This method prints a summary of a PrestoGP model and its parameters.
Examples
data(soil)
soil <- soil[!is.na(soil[,5]),] # remove rows with NA's
y <- soil[,4] # predict moisture content
X <- as.matrix(soil[,5:9])
locs <- as.matrix(soil[,1:2])
soil.vm <- new("VecchiaModel", n_neighbors = 10)

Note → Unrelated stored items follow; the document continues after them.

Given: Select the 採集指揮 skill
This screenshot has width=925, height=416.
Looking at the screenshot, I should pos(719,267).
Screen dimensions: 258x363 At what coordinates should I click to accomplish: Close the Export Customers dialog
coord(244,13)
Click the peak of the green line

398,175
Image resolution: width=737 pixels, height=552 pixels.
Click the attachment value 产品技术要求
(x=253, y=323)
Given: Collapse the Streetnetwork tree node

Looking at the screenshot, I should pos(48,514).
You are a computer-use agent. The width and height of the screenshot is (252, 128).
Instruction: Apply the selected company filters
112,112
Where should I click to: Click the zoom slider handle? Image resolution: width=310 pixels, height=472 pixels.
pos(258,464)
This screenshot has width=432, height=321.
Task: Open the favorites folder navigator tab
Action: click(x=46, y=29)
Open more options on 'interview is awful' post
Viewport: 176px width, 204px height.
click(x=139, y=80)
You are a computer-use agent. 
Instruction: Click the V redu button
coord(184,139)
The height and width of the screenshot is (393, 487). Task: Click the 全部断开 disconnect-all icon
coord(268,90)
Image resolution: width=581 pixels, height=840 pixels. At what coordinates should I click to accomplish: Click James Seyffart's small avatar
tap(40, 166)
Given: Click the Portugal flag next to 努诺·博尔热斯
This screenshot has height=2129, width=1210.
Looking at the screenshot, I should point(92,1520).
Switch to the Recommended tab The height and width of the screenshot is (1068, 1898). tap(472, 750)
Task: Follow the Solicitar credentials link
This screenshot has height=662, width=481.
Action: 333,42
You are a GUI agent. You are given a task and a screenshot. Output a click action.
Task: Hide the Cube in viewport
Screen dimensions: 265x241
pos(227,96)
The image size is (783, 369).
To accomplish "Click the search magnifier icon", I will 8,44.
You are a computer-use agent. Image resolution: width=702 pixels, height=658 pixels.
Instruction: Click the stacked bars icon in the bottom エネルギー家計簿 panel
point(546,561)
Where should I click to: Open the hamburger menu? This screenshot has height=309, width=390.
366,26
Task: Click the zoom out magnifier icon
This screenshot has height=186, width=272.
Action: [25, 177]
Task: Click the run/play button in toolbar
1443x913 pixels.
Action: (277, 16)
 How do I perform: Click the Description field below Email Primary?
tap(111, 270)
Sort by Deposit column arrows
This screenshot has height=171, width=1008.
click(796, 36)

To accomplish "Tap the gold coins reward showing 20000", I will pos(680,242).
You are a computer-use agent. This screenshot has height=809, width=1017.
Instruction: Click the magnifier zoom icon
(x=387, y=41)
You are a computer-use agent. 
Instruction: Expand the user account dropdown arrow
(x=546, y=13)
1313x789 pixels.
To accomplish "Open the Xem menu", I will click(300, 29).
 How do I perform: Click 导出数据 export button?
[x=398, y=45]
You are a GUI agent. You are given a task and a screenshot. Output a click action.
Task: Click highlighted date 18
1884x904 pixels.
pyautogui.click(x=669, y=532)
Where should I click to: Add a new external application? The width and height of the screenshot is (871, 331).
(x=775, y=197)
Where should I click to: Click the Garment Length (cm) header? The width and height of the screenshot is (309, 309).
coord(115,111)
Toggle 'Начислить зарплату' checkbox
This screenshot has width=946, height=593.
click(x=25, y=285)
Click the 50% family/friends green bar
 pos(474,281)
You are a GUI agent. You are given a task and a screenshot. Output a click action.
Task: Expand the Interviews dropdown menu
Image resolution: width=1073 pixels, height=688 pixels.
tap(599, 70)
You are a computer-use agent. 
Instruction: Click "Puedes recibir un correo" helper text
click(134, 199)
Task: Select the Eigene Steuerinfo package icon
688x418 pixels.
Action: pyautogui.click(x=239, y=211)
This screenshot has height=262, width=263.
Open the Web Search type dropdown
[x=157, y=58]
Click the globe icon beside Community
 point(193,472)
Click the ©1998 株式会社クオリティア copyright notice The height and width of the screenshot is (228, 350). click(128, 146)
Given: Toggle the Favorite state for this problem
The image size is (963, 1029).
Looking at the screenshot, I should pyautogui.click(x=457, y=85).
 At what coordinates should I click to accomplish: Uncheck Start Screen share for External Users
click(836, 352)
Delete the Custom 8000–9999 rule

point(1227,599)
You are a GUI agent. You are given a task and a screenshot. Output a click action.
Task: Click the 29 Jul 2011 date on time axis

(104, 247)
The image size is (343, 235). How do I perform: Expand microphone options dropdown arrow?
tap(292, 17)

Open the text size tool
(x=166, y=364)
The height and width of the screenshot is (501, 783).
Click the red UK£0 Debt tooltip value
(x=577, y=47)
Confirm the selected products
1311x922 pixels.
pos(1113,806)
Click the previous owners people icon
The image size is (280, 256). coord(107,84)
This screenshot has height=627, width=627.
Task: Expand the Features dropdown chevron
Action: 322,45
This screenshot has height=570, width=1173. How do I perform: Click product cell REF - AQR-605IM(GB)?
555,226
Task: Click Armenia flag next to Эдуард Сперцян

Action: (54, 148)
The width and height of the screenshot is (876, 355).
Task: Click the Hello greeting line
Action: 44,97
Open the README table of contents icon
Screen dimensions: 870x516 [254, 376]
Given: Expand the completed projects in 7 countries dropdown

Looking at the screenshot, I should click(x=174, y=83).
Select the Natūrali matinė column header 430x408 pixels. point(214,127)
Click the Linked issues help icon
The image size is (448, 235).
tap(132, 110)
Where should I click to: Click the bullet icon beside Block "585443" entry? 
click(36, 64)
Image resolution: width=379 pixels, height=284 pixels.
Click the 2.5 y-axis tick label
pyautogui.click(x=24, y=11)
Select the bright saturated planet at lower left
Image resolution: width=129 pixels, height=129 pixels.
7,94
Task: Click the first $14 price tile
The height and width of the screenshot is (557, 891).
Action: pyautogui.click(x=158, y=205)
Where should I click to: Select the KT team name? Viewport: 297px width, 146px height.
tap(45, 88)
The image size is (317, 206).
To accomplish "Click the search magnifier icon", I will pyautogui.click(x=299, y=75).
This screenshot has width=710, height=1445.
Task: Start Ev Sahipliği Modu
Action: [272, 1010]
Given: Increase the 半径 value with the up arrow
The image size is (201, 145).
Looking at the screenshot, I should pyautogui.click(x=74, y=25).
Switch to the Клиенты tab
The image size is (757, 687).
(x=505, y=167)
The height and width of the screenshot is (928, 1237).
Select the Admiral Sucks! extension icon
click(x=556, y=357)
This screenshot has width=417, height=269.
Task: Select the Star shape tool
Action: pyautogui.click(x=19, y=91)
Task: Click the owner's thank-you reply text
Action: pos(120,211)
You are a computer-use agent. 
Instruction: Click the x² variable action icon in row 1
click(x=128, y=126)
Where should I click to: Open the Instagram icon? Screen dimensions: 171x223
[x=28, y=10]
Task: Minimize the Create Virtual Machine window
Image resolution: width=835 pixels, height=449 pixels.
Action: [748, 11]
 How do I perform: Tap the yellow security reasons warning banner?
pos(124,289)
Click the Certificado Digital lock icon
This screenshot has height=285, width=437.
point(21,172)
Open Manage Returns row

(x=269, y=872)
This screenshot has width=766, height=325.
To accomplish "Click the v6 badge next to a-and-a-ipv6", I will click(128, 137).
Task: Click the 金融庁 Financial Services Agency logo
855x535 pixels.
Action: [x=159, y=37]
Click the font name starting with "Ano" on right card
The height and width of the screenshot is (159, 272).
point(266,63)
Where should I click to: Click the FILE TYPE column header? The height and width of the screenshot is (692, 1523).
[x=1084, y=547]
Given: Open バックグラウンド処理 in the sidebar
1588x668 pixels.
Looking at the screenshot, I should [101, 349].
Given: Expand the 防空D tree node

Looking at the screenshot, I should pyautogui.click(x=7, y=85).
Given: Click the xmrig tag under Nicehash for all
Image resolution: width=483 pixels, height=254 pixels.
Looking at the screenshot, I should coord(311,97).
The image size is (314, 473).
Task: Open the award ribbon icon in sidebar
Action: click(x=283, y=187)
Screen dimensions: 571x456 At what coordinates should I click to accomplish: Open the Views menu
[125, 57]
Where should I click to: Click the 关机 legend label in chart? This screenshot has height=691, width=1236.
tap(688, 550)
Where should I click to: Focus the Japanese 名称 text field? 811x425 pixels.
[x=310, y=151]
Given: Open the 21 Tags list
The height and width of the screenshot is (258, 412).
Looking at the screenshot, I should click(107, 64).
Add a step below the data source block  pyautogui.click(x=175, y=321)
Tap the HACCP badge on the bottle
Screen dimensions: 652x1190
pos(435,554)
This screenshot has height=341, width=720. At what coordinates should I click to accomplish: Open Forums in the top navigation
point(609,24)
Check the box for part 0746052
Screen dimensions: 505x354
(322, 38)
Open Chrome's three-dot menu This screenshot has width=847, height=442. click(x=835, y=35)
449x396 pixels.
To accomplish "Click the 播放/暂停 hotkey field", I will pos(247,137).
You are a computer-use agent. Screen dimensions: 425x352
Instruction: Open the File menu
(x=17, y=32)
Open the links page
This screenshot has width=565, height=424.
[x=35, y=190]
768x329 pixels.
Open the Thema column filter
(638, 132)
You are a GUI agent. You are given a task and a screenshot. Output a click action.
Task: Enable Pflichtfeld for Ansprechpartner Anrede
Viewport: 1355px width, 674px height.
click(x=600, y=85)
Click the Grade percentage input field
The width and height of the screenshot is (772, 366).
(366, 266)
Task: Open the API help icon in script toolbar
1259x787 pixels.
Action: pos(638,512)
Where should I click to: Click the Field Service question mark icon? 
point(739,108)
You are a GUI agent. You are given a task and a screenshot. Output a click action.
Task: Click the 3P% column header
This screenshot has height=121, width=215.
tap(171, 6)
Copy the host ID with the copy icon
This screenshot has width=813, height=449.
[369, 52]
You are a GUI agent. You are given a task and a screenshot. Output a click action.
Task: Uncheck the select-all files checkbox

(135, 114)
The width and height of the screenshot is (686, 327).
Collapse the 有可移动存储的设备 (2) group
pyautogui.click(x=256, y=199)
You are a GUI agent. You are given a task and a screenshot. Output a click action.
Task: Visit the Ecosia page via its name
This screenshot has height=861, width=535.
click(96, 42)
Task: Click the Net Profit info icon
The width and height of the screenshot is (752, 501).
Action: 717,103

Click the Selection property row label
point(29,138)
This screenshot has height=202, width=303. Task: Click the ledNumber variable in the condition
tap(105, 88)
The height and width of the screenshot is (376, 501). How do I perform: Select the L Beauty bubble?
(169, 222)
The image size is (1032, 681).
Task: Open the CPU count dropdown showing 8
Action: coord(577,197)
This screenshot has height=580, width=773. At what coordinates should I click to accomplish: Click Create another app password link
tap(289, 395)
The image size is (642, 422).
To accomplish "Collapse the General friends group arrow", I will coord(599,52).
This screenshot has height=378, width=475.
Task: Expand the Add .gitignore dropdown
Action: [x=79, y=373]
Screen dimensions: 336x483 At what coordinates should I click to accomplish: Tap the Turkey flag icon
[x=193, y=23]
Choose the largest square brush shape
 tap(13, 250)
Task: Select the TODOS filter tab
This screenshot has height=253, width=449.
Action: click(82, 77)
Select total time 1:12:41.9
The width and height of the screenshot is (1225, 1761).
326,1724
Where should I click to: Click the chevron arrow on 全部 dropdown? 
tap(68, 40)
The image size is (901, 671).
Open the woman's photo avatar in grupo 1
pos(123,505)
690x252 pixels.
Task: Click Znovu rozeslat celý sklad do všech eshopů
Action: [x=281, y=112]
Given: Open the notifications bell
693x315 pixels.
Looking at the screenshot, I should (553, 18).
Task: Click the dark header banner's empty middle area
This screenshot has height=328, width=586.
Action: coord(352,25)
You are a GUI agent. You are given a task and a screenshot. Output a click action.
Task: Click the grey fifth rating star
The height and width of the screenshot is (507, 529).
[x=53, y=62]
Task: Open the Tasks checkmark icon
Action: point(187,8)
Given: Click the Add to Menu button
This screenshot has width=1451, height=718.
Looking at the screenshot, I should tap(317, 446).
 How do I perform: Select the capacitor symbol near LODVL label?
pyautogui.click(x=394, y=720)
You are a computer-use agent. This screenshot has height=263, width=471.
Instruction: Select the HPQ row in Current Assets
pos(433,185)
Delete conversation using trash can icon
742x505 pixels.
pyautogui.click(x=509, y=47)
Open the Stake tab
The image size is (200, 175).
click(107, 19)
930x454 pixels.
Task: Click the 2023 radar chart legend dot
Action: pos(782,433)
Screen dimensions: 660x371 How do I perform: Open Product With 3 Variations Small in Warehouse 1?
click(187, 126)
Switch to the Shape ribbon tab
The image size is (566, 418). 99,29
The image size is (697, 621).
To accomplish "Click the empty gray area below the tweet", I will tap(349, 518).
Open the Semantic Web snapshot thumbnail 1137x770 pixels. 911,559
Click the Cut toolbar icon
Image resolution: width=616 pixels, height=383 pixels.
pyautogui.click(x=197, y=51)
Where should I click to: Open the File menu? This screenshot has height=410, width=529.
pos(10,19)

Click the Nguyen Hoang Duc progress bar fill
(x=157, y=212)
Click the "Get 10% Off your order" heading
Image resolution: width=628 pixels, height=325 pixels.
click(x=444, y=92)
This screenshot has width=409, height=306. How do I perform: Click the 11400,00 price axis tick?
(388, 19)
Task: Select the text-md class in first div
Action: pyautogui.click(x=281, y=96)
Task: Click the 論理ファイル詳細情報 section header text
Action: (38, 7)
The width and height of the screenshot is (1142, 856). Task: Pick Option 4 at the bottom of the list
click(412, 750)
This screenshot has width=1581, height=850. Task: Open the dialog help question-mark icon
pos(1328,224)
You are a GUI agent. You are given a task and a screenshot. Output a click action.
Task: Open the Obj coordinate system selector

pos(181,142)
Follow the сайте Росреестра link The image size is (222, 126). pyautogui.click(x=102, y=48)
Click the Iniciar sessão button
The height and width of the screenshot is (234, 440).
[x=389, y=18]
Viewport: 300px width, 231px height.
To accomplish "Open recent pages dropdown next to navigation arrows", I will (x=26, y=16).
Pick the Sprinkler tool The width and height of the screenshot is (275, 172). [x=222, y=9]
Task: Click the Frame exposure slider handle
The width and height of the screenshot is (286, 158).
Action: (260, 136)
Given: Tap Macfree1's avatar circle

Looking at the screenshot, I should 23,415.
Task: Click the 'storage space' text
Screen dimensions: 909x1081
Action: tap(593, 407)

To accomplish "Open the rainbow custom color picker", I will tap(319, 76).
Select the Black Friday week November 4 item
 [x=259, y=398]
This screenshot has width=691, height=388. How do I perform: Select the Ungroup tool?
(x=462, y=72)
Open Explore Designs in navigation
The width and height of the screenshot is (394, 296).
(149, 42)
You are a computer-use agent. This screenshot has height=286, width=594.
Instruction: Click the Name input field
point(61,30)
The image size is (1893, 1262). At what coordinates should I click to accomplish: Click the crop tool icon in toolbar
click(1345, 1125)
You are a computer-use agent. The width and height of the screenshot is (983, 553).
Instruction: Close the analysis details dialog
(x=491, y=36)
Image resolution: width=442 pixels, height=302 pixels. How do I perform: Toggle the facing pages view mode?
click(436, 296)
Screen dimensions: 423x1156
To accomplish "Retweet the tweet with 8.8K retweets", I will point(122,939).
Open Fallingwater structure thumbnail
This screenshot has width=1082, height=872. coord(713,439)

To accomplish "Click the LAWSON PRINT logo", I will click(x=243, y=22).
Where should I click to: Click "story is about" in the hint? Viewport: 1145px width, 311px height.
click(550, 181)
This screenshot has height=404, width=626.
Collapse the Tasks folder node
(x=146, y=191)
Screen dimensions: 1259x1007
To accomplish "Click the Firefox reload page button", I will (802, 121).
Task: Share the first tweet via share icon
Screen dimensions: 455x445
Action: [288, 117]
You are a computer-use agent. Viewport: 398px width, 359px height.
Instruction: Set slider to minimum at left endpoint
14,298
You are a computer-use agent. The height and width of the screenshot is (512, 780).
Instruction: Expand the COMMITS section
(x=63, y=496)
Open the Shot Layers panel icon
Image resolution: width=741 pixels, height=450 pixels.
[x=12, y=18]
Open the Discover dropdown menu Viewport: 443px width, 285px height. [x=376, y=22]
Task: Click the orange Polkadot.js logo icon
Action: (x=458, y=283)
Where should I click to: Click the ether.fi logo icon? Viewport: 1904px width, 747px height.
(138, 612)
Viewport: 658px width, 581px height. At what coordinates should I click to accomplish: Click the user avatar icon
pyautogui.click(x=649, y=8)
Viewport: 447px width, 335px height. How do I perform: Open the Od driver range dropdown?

soil.vm <- prestogp_fit(soil.vm, y, X, locs)
#>
#> Estimating initial beta...
#> Estimation of initial beta complete
#>
#> Beginning iteration 1
#> Estimating theta...
#> Estimation of theta complete
#> Estimating beta...
#> Estimation of beta complete
#> Iteration 1 complete
#> Current penalized negative log likelihood: 486.7002
#> Current MSE: 9.104869
#> Beginning iteration 2
#> Estimating theta...
#> Estimation of theta complete
#> Estimating beta...
#> Estimation of beta complete
#> Iteration 2 complete
#> Current penalized negative log likelihood: 486.3541
#> Current MSE: 9.107815
#> Beginning iteration 3
#> Estimating theta...
#> Estimation of theta complete
#> Estimating beta...
#> Estimation of beta complete
#> Iteration 3 complete
#> Current penalized negative log likelihood: 486.3306
#> Current MSE: 9.108282
#> Beginning iteration 4
#> Estimating theta...
#> Estimation of theta complete
#> Estimating beta...
#> Estimation of beta complete
#> Iteration 4 complete
#> Current penalized negative log likelihood: 486.3306
#> Current MSE: 9.108079
show(soil.vm)
#> Matern covariance parameters (theta):
#> $sigma
#> [1] 9.726825
#>
#> $scale
#> [1] 14.74194
#>
#> $smoothness
#> [1] 0.7231443
#>
#> $nuggets
#> [1] 0.9498517
#>
#> Regression coefficients (beta):
#> $Y
#> named numeric(0)
#>
#> $`(Intercept)`
#> (Intercept)
#> 11.41328
#>
#> Model type: VecchiaModel
#> Nearest neighbors: 10
#> Scaling: 1 1
#> Penalized likelihood: 486.3306
#> MSE: 9.108079